The operational way around this, as mentioned above, is to back an arriving train into the staging track when arriving at Stockton staging. On the Richmond end of the same staging track, the tail end of the train may appear, but this is better than having the head end appear with lights and sound, surprising the Richmond operator and spoiling the end of the line effect.

Same, but different yards

To further emphasize the operational separation between Stockton and Richmond, I have deliberately not included an aisle along staging between Richmond and Stockton, even though they are physically connected on the layout.

There wasn’t room anyway. But as I thought about it, this provides an opportunity for the staging modules to be against the walls and possibly attached to them. I like this idea for a free-standing layout.

The intention is for each operator is to focus on their respective ends of the Stockton Sub.

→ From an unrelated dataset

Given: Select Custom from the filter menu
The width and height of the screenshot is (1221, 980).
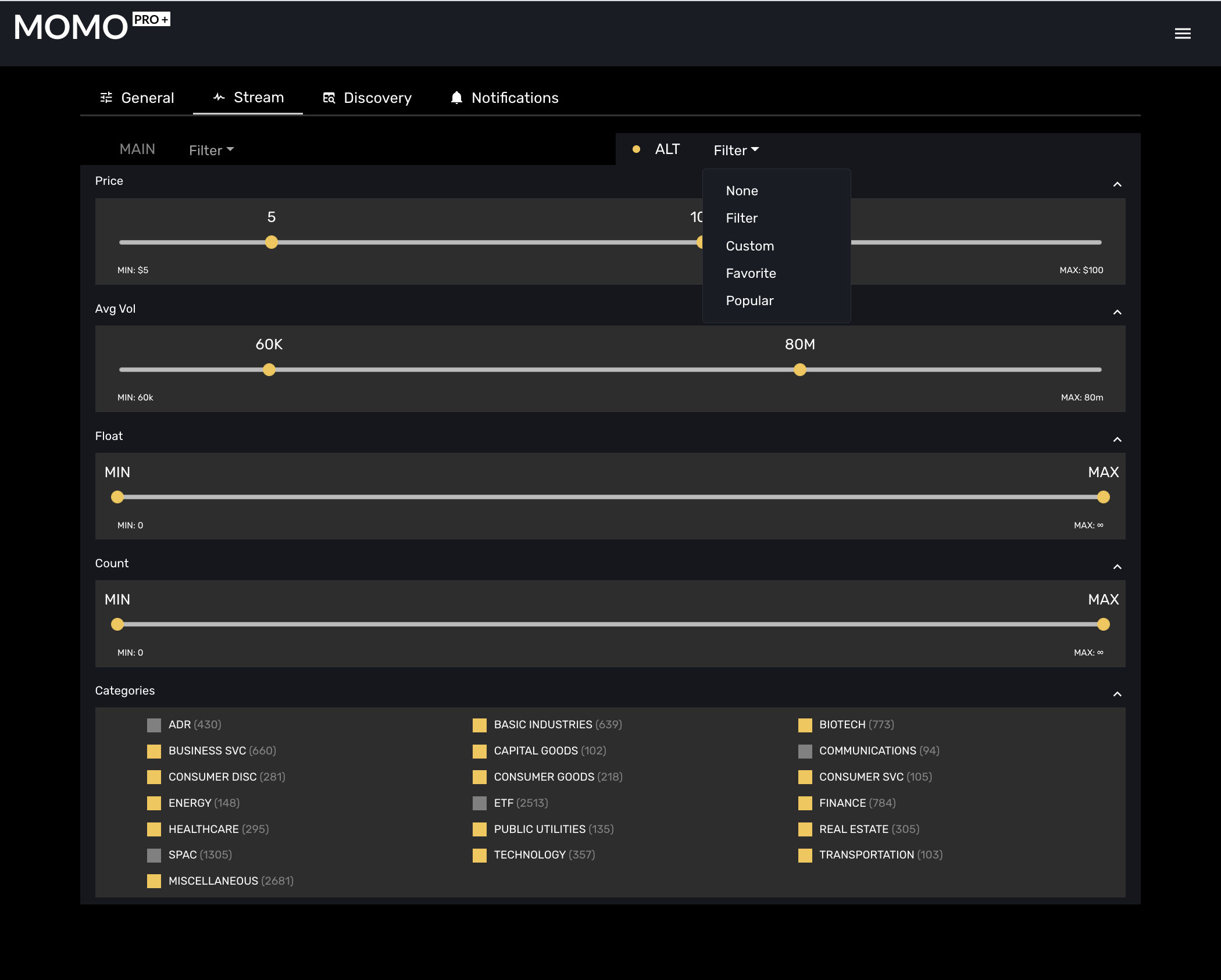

With no aisle connecting them, operators at Stockon and Richmond will not able to walk around the corner to the other end of the staging yard to chat with each other directly. This will effectively limit communications between Stockton and Richmond operators to radio calls, just like the prototype.

However, if the need does arise for one operator to help the other, say, to watch the lead end of a train that is approaching the far end of a staging track, the Richmond yard operator would temporarily become the East Stockton yard assistant for the Stockton operator, and vice versa. In general though, the less they each need to help each other to complete their local operations, the better.

Swapping Power

There are a couple of additional benefits from backing a train into a staging.  Backing in keeps the train’s power at the Stockton staging yard throat.  With the power at the Stockton end of staging, the Stockton operator can easily take care of power rearrangements. Otherwise, the Richmond Yard operator would have to get involved to help retrieve the lashup from a train that arrived at Stockton, but whose power is now parked in Richmond yard.

From Planning to Construction

That concludes the tour of the lower deck of the plan. I think the plan will be interesting to build and fun to operate.

Now it’s time to fire up the mitre saw and make some sawdust!